===== Given data =====
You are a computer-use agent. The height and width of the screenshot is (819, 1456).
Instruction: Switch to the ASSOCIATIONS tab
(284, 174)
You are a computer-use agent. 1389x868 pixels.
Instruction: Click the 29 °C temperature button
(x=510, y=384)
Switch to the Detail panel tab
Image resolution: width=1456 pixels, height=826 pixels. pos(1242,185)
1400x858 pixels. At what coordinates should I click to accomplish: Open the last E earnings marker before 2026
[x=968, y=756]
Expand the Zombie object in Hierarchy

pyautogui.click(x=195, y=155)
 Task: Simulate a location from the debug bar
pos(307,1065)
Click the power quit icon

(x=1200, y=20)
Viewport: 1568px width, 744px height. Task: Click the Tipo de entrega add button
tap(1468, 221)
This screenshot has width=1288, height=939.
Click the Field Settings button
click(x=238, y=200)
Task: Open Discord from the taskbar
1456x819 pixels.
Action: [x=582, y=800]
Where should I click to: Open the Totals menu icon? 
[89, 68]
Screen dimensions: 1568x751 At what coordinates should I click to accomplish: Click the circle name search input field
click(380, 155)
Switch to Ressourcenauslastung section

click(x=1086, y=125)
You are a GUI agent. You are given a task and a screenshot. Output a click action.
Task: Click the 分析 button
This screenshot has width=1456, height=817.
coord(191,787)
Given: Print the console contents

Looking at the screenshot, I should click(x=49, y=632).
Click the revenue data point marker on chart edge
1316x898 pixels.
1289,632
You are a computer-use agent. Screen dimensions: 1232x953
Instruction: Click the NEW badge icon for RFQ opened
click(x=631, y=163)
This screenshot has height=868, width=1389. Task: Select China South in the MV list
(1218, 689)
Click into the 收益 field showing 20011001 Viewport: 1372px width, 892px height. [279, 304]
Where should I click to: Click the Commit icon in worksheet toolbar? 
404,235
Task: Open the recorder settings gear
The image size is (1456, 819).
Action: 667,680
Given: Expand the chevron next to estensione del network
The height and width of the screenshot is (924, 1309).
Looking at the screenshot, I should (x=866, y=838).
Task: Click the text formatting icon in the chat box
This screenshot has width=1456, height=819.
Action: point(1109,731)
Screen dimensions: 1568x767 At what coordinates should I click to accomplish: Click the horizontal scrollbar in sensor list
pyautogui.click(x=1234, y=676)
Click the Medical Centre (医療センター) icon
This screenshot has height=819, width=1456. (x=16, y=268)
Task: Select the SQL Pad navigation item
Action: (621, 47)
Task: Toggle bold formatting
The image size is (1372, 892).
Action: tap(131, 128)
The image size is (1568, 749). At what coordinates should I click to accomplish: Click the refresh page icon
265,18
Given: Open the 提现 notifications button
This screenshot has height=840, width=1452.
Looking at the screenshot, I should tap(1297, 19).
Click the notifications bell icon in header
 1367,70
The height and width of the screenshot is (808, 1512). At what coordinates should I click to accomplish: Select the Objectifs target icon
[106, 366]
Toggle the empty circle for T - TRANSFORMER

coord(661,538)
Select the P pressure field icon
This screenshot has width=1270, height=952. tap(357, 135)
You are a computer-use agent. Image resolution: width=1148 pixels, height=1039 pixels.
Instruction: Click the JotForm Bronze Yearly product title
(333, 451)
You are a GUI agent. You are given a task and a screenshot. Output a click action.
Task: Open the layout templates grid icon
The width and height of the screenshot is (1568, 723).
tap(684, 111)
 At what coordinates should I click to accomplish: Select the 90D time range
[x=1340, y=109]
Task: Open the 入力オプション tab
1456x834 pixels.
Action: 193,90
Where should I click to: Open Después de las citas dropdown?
=====
* What to produce
Your reply should hold all the entries, each repeated without a single change.

* Result
You are a computer-use agent. The height and width of the screenshot is (819, 1456).
Instruction: Switch to the ASSOCIATIONS tab
(284, 174)
You are a computer-use agent. 1389x868 pixels.
Instruction: Click the 29 °C temperature button
(x=510, y=384)
Switch to the Detail panel tab
Image resolution: width=1456 pixels, height=826 pixels. pos(1242,185)
1400x858 pixels. At what coordinates should I click to accomplish: Open the last E earnings marker before 2026
[x=968, y=756]
Expand the Zombie object in Hierarchy

pyautogui.click(x=195, y=155)
 Task: Simulate a location from the debug bar
pos(307,1065)
Click the power quit icon

(x=1200, y=20)
Viewport: 1568px width, 744px height. Task: Click the Tipo de entrega add button
tap(1468, 221)
This screenshot has width=1288, height=939.
Click the Field Settings button
click(x=238, y=200)
Task: Open Discord from the taskbar
1456x819 pixels.
Action: [x=582, y=800]
Where should I click to: Open the Totals menu icon? 
[89, 68]
Screen dimensions: 1568x751 At what coordinates should I click to accomplish: Click the circle name search input field
click(380, 155)
Switch to Ressourcenauslastung section

click(x=1086, y=125)
You are a GUI agent. You are given a task and a screenshot. Output a click action.
Task: Click the 分析 button
This screenshot has width=1456, height=817.
coord(191,787)
Given: Print the console contents

Looking at the screenshot, I should click(x=49, y=632).
Click the revenue data point marker on chart edge
1316x898 pixels.
1289,632
You are a computer-use agent. Screen dimensions: 1232x953
Instruction: Click the NEW badge icon for RFQ opened
click(x=631, y=163)
This screenshot has height=868, width=1389. Task: Select China South in the MV list
(1218, 689)
Click into the 收益 field showing 20011001 Viewport: 1372px width, 892px height. [279, 304]
Where should I click to: Click the Commit icon in worksheet toolbar? 
404,235
Task: Open the recorder settings gear
The image size is (1456, 819).
Action: 667,680
Given: Expand the chevron next to estensione del network
The height and width of the screenshot is (924, 1309).
Looking at the screenshot, I should (x=866, y=838).
Task: Click the text formatting icon in the chat box
This screenshot has width=1456, height=819.
Action: point(1109,731)
Screen dimensions: 1568x767 At what coordinates should I click to accomplish: Click the horizontal scrollbar in sensor list
pyautogui.click(x=1234, y=676)
Click the Medical Centre (医療センター) icon
This screenshot has height=819, width=1456. (x=16, y=268)
Task: Select the SQL Pad navigation item
Action: (621, 47)
Task: Toggle bold formatting
The image size is (1372, 892).
Action: tap(131, 128)
The image size is (1568, 749). At what coordinates should I click to accomplish: Click the refresh page icon
265,18
Given: Open the 提现 notifications button
This screenshot has height=840, width=1452.
Looking at the screenshot, I should tap(1297, 19).
Click the notifications bell icon in header
 1367,70
The height and width of the screenshot is (808, 1512). At what coordinates should I click to accomplish: Select the Objectifs target icon
[106, 366]
Toggle the empty circle for T - TRANSFORMER

coord(661,538)
Select the P pressure field icon
This screenshot has width=1270, height=952. tap(357, 135)
You are a computer-use agent. Image resolution: width=1148 pixels, height=1039 pixels.
Instruction: Click the JotForm Bronze Yearly product title
(333, 451)
You are a GUI agent. You are given a task and a screenshot. Output a click action.
Task: Open the layout templates grid icon
The width and height of the screenshot is (1568, 723).
tap(684, 111)
 At what coordinates should I click to accomplish: Select the 90D time range
[x=1340, y=109]
Task: Open the 入力オプション tab
1456x834 pixels.
Action: 193,90
Where should I click to: Open Después de las citas dropdown?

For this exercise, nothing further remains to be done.